Many of the traditional Christian publishers are now owned by a handful of non-Christian conglomerates.
Those companies have consolidated most all media—newspapers, publishing companies, cable companies, TV networks, movie companies—into a small elite group.
It is the catch 22 of Christian entertainment. We want the biggest possible audience for our media, to reach the most people with the gospel, but when we start to succeed at that task, the money flows into the bank accounts. Companies are evaluated upon a profit and loss statement rather than the effectiveness of the ministry. Even more so when the head of that Christian media organization has to answer to a non-Christian parent company who has no patience with ministry goals.
Christian authors encounter this dynamic as well.
We want our books to sell well, so our ministry will have the largest impact. For those who find that success, it is easy to look at writing more as a means to obtain money than a ministry, and focus our writing on what will produce the biggest return financially rather than spiritually.
Even for those authors who don’t find that success, the desire for it can become more important than simply writing the story that will glorify God. Coveting needs no fulfillment to hurt us.
Writing and publishing requires treating them like a business if it is to be sustainable.
The challenge for the Christian has always been how to balance the demands of good business decisions with the need of good ministry decisions.

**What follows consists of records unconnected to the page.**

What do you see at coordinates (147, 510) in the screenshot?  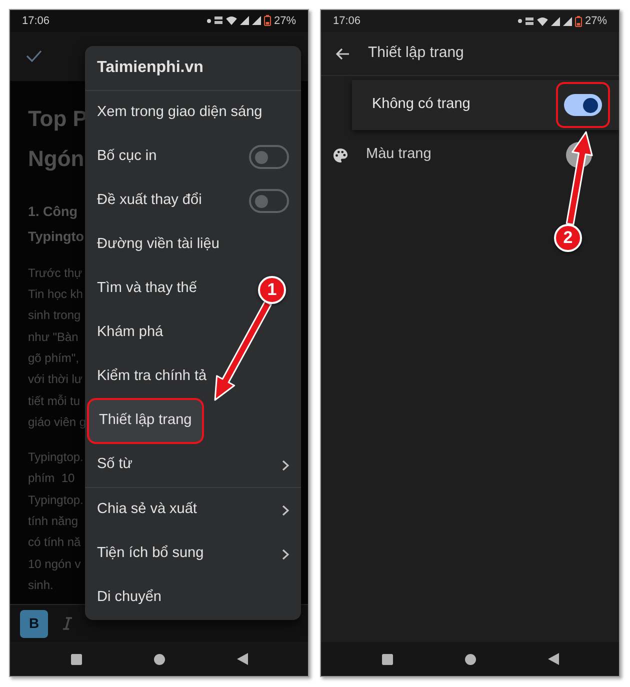 I see `menu-item: Chia sẻ và xuất` at bounding box center [147, 510].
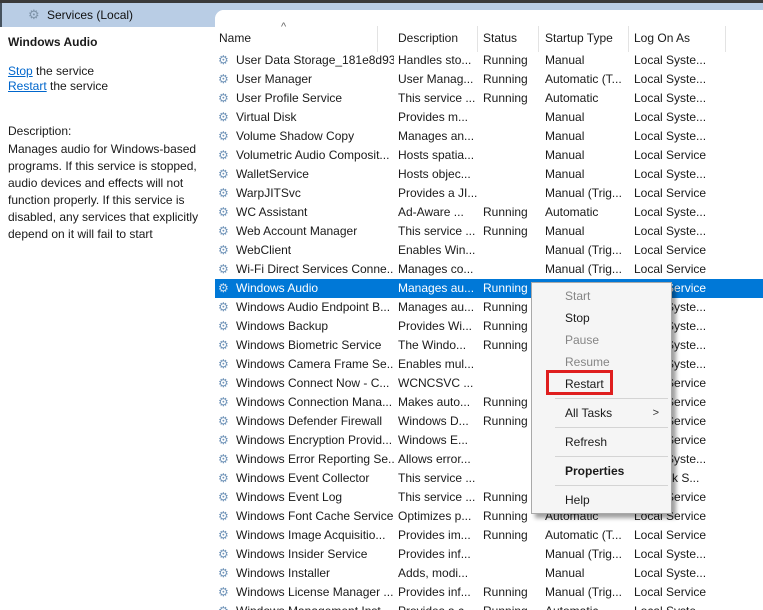 This screenshot has width=763, height=610. I want to click on menu-item-stop: Stop, so click(602, 318).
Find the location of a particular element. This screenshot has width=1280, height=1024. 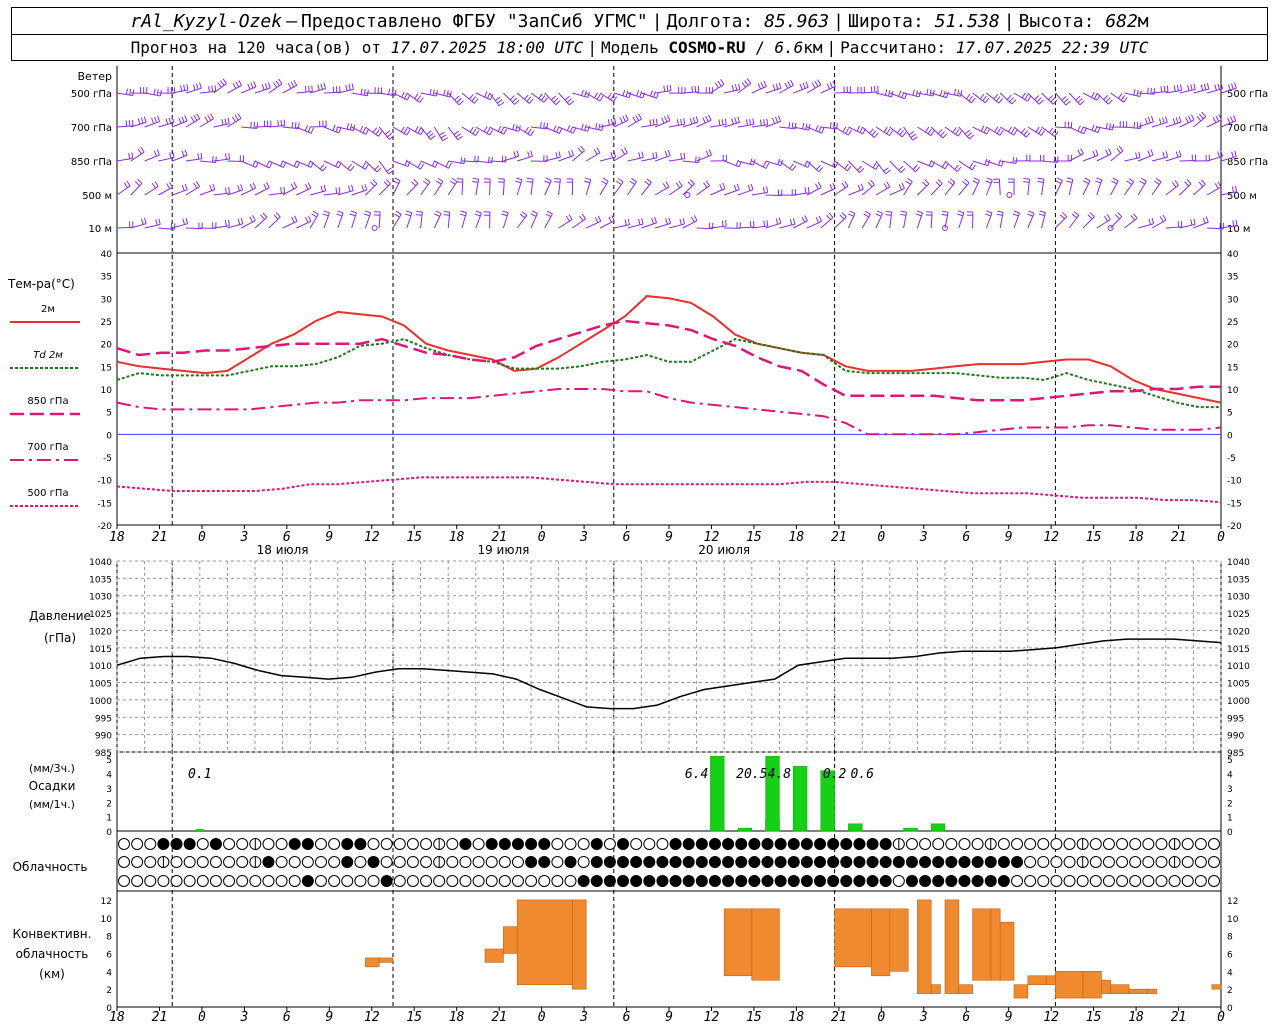

temp-ytick: 20 is located at coordinates (107, 346).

It takes a spiritually mature person in each of these cases to avoid the temptation to allow money to guide their decisions and life. Some people will be guilty of falling into that trap. Good Christian authors will allow capitalistic concerns to trump God’s goals for them.

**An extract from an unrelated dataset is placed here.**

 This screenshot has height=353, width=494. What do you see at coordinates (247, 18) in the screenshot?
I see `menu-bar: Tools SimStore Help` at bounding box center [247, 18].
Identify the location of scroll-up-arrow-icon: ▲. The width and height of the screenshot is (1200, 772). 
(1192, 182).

When we see that happen or sense that it has in a certain case, as a Christian reader we can grow disillusioned. Give up on the task of influencing the world by shinning our little light of Christ in the darkness. Throw in the towel on promoting Christian fiction in whatever venue we have been given. Or as an author, pull into an enclave rather than continue to reach out.
As Jesus said, we are in the world but not of it.
If we keep an eternal perspective, whatever our ministry God has given us, the concerns for paying the bills and whether our book will earn out, will not override touching lives for God and making our lives a testament to His glory.
Has capitalism tainted Christianity? As much as the Fall has, yes. The good news is God can still redeem our efforts, still work though our bad decisions. He still doesn’t give up on us or our stories.
We should not give up on shining the light of Christ in the distorted culture of the world either. We should not let imperfections keep us from using stories to point people to God.
If culture is redeemable, it is because the people that make it up are redeemable.
Culture is, after all, a tool, an expression of who we are as a people. We can let culture influence us, including capitalistic concerns, or we can influence the culture for Christ.
How do you respond to the tug-of-war between Christianity and the world, between the eternal and the temporal in our entertainment decisions?